> **Prompt**
Return every line of the data below word for word, including the punctuation.

Stored items from a collection:
----

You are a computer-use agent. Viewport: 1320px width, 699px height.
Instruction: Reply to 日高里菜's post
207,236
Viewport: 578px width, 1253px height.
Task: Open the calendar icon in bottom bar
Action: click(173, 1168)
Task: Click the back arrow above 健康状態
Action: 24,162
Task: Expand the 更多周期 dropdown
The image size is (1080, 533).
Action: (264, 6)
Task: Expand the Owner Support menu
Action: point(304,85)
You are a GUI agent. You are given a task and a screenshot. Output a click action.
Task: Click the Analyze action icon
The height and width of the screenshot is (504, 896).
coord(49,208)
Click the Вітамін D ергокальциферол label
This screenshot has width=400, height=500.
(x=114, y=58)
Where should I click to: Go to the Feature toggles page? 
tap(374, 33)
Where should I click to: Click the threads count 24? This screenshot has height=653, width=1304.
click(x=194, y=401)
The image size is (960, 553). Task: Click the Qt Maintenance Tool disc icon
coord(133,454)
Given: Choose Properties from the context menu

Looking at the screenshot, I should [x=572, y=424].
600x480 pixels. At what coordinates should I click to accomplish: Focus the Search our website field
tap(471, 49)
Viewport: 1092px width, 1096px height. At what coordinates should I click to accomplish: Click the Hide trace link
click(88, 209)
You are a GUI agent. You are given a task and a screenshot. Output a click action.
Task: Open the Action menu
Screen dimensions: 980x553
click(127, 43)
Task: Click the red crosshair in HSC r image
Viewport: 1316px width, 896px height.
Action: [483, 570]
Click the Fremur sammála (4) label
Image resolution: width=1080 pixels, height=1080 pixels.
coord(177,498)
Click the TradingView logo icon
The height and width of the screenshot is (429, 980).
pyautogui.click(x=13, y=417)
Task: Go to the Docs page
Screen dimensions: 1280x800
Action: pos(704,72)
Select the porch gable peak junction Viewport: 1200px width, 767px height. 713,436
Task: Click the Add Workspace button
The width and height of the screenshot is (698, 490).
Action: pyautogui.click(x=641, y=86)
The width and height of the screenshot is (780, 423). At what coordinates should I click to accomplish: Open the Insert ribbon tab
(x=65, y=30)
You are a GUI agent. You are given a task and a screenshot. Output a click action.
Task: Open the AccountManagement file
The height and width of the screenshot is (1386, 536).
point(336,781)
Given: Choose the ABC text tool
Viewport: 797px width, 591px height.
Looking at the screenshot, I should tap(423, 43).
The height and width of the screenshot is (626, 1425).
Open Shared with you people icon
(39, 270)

----

> **Task answer**
You are a computer-use agent. Viewport: 1320px width, 699px height.
Instruction: Reply to 日高里菜's post
207,236
Viewport: 578px width, 1253px height.
Task: Open the calendar icon in bottom bar
Action: click(173, 1168)
Task: Click the back arrow above 健康状態
Action: 24,162
Task: Expand the 更多周期 dropdown
The image size is (1080, 533).
Action: (264, 6)
Task: Expand the Owner Support menu
Action: point(304,85)
You are a GUI agent. You are given a task and a screenshot. Output a click action.
Task: Click the Analyze action icon
The height and width of the screenshot is (504, 896).
coord(49,208)
Click the Вітамін D ергокальциферол label
This screenshot has width=400, height=500.
(x=114, y=58)
Where should I click to: Go to the Feature toggles page? 
tap(374, 33)
Where should I click to: Click the threads count 24? This screenshot has height=653, width=1304.
click(x=194, y=401)
The image size is (960, 553). Task: Click the Qt Maintenance Tool disc icon
coord(133,454)
Given: Choose Properties from the context menu

Looking at the screenshot, I should [x=572, y=424].
600x480 pixels. At what coordinates should I click to accomplish: Focus the Search our website field
tap(471, 49)
Viewport: 1092px width, 1096px height. At what coordinates should I click to accomplish: Click the Hide trace link
click(88, 209)
You are a GUI agent. You are given a task and a screenshot. Output a click action.
Task: Open the Action menu
Screen dimensions: 980x553
click(127, 43)
Task: Click the red crosshair in HSC r image
Viewport: 1316px width, 896px height.
Action: [483, 570]
Click the Fremur sammála (4) label
Image resolution: width=1080 pixels, height=1080 pixels.
coord(177,498)
Click the TradingView logo icon
The height and width of the screenshot is (429, 980).
pyautogui.click(x=13, y=417)
Task: Go to the Docs page
Screen dimensions: 1280x800
Action: pos(704,72)
Select the porch gable peak junction Viewport: 1200px width, 767px height. 713,436
Task: Click the Add Workspace button
The width and height of the screenshot is (698, 490).
Action: pyautogui.click(x=641, y=86)
The width and height of the screenshot is (780, 423). At what coordinates should I click to accomplish: Open the Insert ribbon tab
(x=65, y=30)
You are a GUI agent. You are given a task and a screenshot. Output a click action.
Task: Open the AccountManagement file
The height and width of the screenshot is (1386, 536).
point(336,781)
Given: Choose the ABC text tool
Viewport: 797px width, 591px height.
Looking at the screenshot, I should tap(423, 43).
The height and width of the screenshot is (626, 1425).
Open Shared with you people icon
(39, 270)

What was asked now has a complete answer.